The AI Genie Phenomenon and Three Types of AI Chatbot Addiction: Escapist Roleplays, Pseudosocial Companions, and Epistemic Rabbit Holes
M. Karen Shen, Jessica Huang, Olivia Liang, Ig-Jae Kim, Dongwook Yoon
TL;DR
This study addresses the emergent problem of AI chatbot addiction by characterizing its manifestations as a behavioral phenomenon. It employs a three-phase exploratory sequential mixed-methods design using Reddit posts (n≈794) and thematic analysis to derive a typology and core dimensions, followed by correspondence analyses to map associations across dimensions. The authors identify a unifying AI Genie mechanism and three addiction types—Escapist Roleplay, Pseudosocial Companion, and Epistemic Rabbit Hole—along with a subset involving sexual content and divergent recovery patterns, offering type-specific implications for prevention, diagnosis, and intervention. The findings have practical significance for industry practices and policy, highlighting dark-pattern design and the need for tailored safeguards and interventions to protect user well-being in rapidly scaling AI chatbots.
Abstract
Recent reports on generative AI chatbot use raise concerns about its addictive potential.

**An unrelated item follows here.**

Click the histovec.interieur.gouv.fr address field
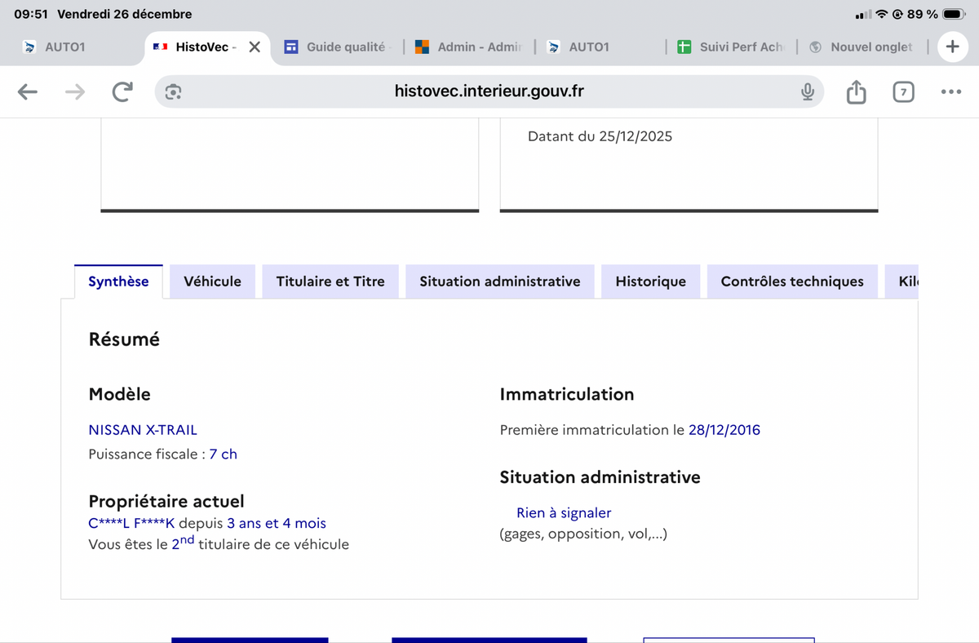This screenshot has width=979, height=643. (490, 92)
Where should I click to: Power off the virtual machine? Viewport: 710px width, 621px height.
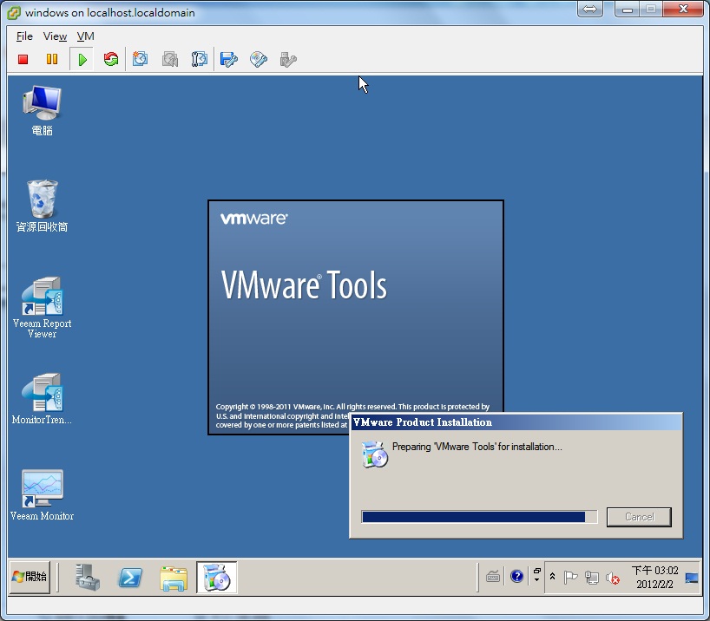23,59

An in-depth understanding is imperative to minimize risks, yet AI chatbot addiction remains poorly understood. This study examines how to characterize AI chatbot addiction--why users become addicted, the symptoms commonly reported, and the distinct types it comprises. We conducted a thematic analysis of Reddit entries (n=334) across 14 subreddits where users narrated their experiences with addictive AI chatbot use, followed by an exploratory data analysis. We found: (1) users' dependence tied to the "AI Genie" phenomenon--users can get exactly anything they want with minimal effort--and marked by symptoms that align with addiction literature, (2) three distinct addiction types: Escapist Roleplay, Pseudosocial Companion, and Epistemic Rabbit Hole, (3) sexual content involved in multiple cases, and (4) recovery strategies' perceived helpfulness differ between addiction types. Our work lays empirical groundwork to inform future strategies for prevention, diagnosis, and intervention.